On x86 there are many failures like:
01:47:56 Testing: Envvar test6
01:47:56 Test start time: 2024/04/10 01:47:56 Eastern Standard Time
01:47:56 Running command: bash /home/jenkins/workspace/Test_openjdk17_j9_sanity.functional_x86-64_linux_Personal_testList_1/aqa-tests/TKG/../../jvmtest/functional/cmdLineTests/criu/criuScript.sh /home/jenkins/workspace/Test_openjdk17_j9_sanity.functional_x86-64_linux_Personal_testList_1/aqa-tests/TKG/../../jvmtest/functional/cmdLineTests/criu /home/jenkins/workspace/Test_openjdk17_j9_sanity.functional_x86-64_linux_Personal_testList_1/jdkbinary/j2sdk-image/bin/java " -Xjit -XX:+CRIURestoreNonPortableMode -Xtrace:print=j9vm.735" org.openj9.criu.EnvVarFileTest EnvVarFileTest6 1 false false
01:47:56 Time spent starting: 7 milliseconds
01:48:00 Time spent executing: 3222 milliseconds
01:48:00 Test result: FAILED
01:48:00 Output from test:
01:48:00 [OUT] start running script
01:48:00 [OUT] export GLIBC_TUNABLES=glibc.cpu.hwcaps=-XSAVEC,-XSAVE,-AVX2,-ERMS,-AVX,-AVX_Fast_Unaligned_Load
01:48:00 [OUT] export LD_BIND_NOT=on
01:48:00 [OUT] /home/jenkins/workspace/Test_openjdk17_j9_sanity.functional_x86-64_linux_Personal_testList_1/jdkbinary/j2sdk-image/bin/java -XX:+EnableCRIUSupport -Xjit -XX:+CRIURestoreNonPortableMode -Xtrace:print=j9vm.735 -cp /home/jenkins/workspace/Test_openjdk17_j9_sanity.functional_x86-64_linux_Personal_testList_1/aqa-tests/TKG/../../jvmtest/functional/cmdLineTests/criu/criu.jar org.openj9.criu.EnvVarFileTest EnvVarFileTest6 1
01:48:00 [OUT] WARN: File already exists but should not
01:48:00 [OUT] Pre-checkpoint
01:48:00 [OUT] main: Wed Apr 10 01:47:56 EDT 2024, Performing CRIUSupport.checkpointJVM(), System.currentTimeMillis(): 1712728076866, System.nanoTime(): 29509063139907681
01:48:00 [OUT] initiate restore
01:48:00 [OUT] pie: 14762: Error (criu/pie/restorer.c:1839): prctl failed @1839 with -1
01:48:00 [OUT] pie: 14762: Error (criu/pie/restorer.c:1840): prctl failed @1840 with -1
01:48:00 [OUT] pie: 14762: Error (criu/pie/restorer.c:1841): prctl failed @1841 with -1
@dsouzai is the timeout on aarch64 of concern?

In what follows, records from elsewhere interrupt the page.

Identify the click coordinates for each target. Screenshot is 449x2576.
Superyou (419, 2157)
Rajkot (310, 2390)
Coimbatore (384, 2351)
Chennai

I wouldn't have thought so, but the two hangs happen under -XX:+DebugOnRestore -Xjit:count=0, so will need to look into it I guess.
Latest force push closed quite a few number of holes such as:
- Remove methods from various memoized lists in Post Restore Options processing when methods are filtered
- Purge memoized lists at shutdown
- Don't remember failed compilation during shutdown
- Don't retry compilation during shutdown
Ultimately, the aarch64 issue was due to the CRRuntime Thread never being notified at shutdown.
jenkins test sanity alinux64 jdk17
@mpirvu good for review again
jenkins test sanity all jdk21
x86 failures seem to be the prctl failed @1839 with -1 issue; should finally be good for merging 🙌🏾
xlinux had a bunch of CRIU related failures with
[OUT] pie: 11648: Error (criu/pie/restorer.c:1839): prctl failed @1839 with -1
This is a known issue, so I am going to merge this PR.